::: EXTRACTED DATA

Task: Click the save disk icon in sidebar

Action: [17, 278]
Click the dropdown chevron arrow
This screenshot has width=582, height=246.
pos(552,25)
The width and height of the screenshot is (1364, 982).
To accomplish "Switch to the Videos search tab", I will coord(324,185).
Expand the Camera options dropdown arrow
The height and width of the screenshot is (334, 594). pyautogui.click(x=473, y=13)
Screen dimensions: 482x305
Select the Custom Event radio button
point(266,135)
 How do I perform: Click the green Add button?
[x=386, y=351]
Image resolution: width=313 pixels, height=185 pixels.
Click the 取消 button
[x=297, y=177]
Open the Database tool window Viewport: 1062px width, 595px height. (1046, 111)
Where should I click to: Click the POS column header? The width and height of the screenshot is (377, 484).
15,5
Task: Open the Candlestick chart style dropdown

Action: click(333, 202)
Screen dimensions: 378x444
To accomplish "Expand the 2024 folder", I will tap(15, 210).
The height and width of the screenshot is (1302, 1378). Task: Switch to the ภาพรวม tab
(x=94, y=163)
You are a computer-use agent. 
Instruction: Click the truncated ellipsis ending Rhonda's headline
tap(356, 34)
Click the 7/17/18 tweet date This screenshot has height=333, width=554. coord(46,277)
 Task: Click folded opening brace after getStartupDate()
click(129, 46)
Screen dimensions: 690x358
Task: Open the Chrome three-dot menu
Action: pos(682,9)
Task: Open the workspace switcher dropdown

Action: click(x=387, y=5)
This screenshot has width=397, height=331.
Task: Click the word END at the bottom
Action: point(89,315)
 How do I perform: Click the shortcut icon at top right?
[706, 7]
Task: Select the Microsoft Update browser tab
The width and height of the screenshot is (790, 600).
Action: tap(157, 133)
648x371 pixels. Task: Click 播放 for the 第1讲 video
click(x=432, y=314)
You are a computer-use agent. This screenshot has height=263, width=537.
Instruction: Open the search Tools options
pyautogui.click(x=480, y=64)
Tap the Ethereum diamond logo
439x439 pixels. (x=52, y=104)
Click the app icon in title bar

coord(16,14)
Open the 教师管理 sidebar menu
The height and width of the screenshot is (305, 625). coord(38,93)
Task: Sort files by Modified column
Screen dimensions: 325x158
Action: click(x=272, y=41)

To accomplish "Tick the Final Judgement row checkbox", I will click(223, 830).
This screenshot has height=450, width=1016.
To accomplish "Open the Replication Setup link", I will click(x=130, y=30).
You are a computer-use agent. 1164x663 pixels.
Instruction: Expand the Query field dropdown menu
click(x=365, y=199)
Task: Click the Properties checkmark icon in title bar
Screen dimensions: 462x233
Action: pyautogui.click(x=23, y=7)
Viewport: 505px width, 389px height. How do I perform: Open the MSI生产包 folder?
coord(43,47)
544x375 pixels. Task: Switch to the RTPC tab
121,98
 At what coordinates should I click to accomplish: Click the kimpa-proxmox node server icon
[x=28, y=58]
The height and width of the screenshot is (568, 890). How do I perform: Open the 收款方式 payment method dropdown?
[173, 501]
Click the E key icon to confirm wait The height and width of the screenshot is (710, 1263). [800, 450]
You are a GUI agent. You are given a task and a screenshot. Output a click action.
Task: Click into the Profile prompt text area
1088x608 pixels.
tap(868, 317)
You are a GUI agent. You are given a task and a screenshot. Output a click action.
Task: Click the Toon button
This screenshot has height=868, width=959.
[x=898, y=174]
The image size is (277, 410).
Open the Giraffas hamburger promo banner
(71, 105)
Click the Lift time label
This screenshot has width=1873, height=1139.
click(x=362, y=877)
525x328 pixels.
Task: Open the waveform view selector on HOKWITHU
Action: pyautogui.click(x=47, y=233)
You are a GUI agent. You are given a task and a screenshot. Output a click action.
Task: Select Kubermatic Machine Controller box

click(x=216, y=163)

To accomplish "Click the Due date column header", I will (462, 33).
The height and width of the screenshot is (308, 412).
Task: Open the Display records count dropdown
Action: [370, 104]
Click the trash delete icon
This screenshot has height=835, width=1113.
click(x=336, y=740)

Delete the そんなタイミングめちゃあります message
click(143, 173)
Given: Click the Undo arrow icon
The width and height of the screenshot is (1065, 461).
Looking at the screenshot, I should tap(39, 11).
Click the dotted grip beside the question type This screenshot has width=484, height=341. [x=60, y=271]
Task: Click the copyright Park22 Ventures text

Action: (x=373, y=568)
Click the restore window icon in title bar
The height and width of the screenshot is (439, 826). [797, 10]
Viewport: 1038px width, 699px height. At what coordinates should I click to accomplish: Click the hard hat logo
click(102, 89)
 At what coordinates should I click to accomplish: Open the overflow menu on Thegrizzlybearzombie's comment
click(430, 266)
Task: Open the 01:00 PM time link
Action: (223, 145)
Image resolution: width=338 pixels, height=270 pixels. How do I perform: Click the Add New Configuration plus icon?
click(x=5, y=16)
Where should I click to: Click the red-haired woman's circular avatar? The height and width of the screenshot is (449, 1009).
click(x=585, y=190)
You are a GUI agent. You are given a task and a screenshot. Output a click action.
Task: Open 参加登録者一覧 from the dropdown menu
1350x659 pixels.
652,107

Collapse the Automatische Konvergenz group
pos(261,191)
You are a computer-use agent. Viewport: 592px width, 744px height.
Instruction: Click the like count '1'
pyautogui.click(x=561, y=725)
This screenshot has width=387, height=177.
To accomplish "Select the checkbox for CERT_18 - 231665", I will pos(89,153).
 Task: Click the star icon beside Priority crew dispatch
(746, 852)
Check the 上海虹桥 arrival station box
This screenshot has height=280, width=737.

::::::

**PROBLEM DESCRIPTION:**
Reproduce every line of the material above without any changes.

**FINISHED TASK:**
Task: Click the save disk icon in sidebar

Action: [17, 278]
Click the dropdown chevron arrow
This screenshot has width=582, height=246.
pos(552,25)
The width and height of the screenshot is (1364, 982).
To accomplish "Switch to the Videos search tab", I will coord(324,185).
Expand the Camera options dropdown arrow
The height and width of the screenshot is (334, 594). pyautogui.click(x=473, y=13)
Screen dimensions: 482x305
Select the Custom Event radio button
point(266,135)
 How do I perform: Click the green Add button?
[x=386, y=351]
Image resolution: width=313 pixels, height=185 pixels.
Click the 取消 button
[x=297, y=177]
Open the Database tool window Viewport: 1062px width, 595px height. (1046, 111)
Where should I click to: Click the POS column header? The width and height of the screenshot is (377, 484).
15,5
Task: Open the Candlestick chart style dropdown

Action: click(333, 202)
Screen dimensions: 378x444
To accomplish "Expand the 2024 folder", I will tap(15, 210).
The height and width of the screenshot is (1302, 1378). Task: Switch to the ภาพรวม tab
(x=94, y=163)
You are a computer-use agent. 
Instruction: Click the truncated ellipsis ending Rhonda's headline
tap(356, 34)
Click the 7/17/18 tweet date This screenshot has height=333, width=554. coord(46,277)
 Task: Click folded opening brace after getStartupDate()
click(129, 46)
Screen dimensions: 690x358
Task: Open the Chrome three-dot menu
Action: pos(682,9)
Task: Open the workspace switcher dropdown

Action: click(x=387, y=5)
This screenshot has width=397, height=331.
Task: Click the word END at the bottom
Action: point(89,315)
 How do I perform: Click the shortcut icon at top right?
[706, 7]
Task: Select the Microsoft Update browser tab
The width and height of the screenshot is (790, 600).
Action: tap(157, 133)
648x371 pixels. Task: Click 播放 for the 第1讲 video
click(x=432, y=314)
You are a computer-use agent. This screenshot has height=263, width=537.
Instruction: Open the search Tools options
pyautogui.click(x=480, y=64)
Tap the Ethereum diamond logo
439x439 pixels. (x=52, y=104)
Click the app icon in title bar

coord(16,14)
Open the 教师管理 sidebar menu
The height and width of the screenshot is (305, 625). coord(38,93)
Task: Sort files by Modified column
Screen dimensions: 325x158
Action: click(x=272, y=41)

To accomplish "Tick the Final Judgement row checkbox", I will click(223, 830).
This screenshot has height=450, width=1016.
To accomplish "Open the Replication Setup link", I will click(x=130, y=30).
You are a computer-use agent. 1164x663 pixels.
Instruction: Expand the Query field dropdown menu
click(x=365, y=199)
Task: Click the Properties checkmark icon in title bar
Screen dimensions: 462x233
Action: pyautogui.click(x=23, y=7)
Viewport: 505px width, 389px height. How do I perform: Open the MSI生产包 folder?
coord(43,47)
544x375 pixels. Task: Switch to the RTPC tab
121,98
 At what coordinates should I click to accomplish: Click the kimpa-proxmox node server icon
[x=28, y=58]
The height and width of the screenshot is (568, 890). How do I perform: Open the 收款方式 payment method dropdown?
[173, 501]
Click the E key icon to confirm wait The height and width of the screenshot is (710, 1263). [800, 450]
You are a GUI agent. You are given a task and a screenshot. Output a click action.
Task: Click into the Profile prompt text area
1088x608 pixels.
tap(868, 317)
You are a GUI agent. You are given a task and a screenshot. Output a click action.
Task: Click the Toon button
This screenshot has height=868, width=959.
[x=898, y=174]
The image size is (277, 410).
Open the Giraffas hamburger promo banner
(71, 105)
Click the Lift time label
This screenshot has width=1873, height=1139.
click(x=362, y=877)
525x328 pixels.
Task: Open the waveform view selector on HOKWITHU
Action: pyautogui.click(x=47, y=233)
You are a GUI agent. You are given a task and a screenshot. Output a click action.
Task: Select Kubermatic Machine Controller box

click(x=216, y=163)

To accomplish "Click the Due date column header", I will (462, 33).
The height and width of the screenshot is (308, 412).
Task: Open the Display records count dropdown
Action: [370, 104]
Click the trash delete icon
This screenshot has height=835, width=1113.
click(x=336, y=740)

Delete the そんなタイミングめちゃあります message
click(143, 173)
Given: Click the Undo arrow icon
The width and height of the screenshot is (1065, 461).
Looking at the screenshot, I should tap(39, 11).
Click the dotted grip beside the question type This screenshot has width=484, height=341. [x=60, y=271]
Task: Click the copyright Park22 Ventures text

Action: (x=373, y=568)
Click the restore window icon in title bar
The height and width of the screenshot is (439, 826). [797, 10]
Viewport: 1038px width, 699px height. At what coordinates should I click to accomplish: Click the hard hat logo
click(102, 89)
 At what coordinates should I click to accomplish: Open the overflow menu on Thegrizzlybearzombie's comment
click(430, 266)
Task: Open the 01:00 PM time link
Action: (223, 145)
Image resolution: width=338 pixels, height=270 pixels. How do I perform: Click the Add New Configuration plus icon?
click(x=5, y=16)
Where should I click to: Click the red-haired woman's circular avatar? The height and width of the screenshot is (449, 1009).
click(x=585, y=190)
You are a GUI agent. You are given a task and a screenshot. Output a click action.
Task: Open 参加登録者一覧 from the dropdown menu
1350x659 pixels.
652,107

Collapse the Automatische Konvergenz group
pos(261,191)
You are a computer-use agent. Viewport: 592px width, 744px height.
Instruction: Click the like count '1'
pyautogui.click(x=561, y=725)
This screenshot has width=387, height=177.
To accomplish "Select the checkbox for CERT_18 - 231665", I will pos(89,153).
 Task: Click the star icon beside Priority crew dispatch
(746, 852)
Check the 上海虹桥 arrival station box
This screenshot has height=280, width=737.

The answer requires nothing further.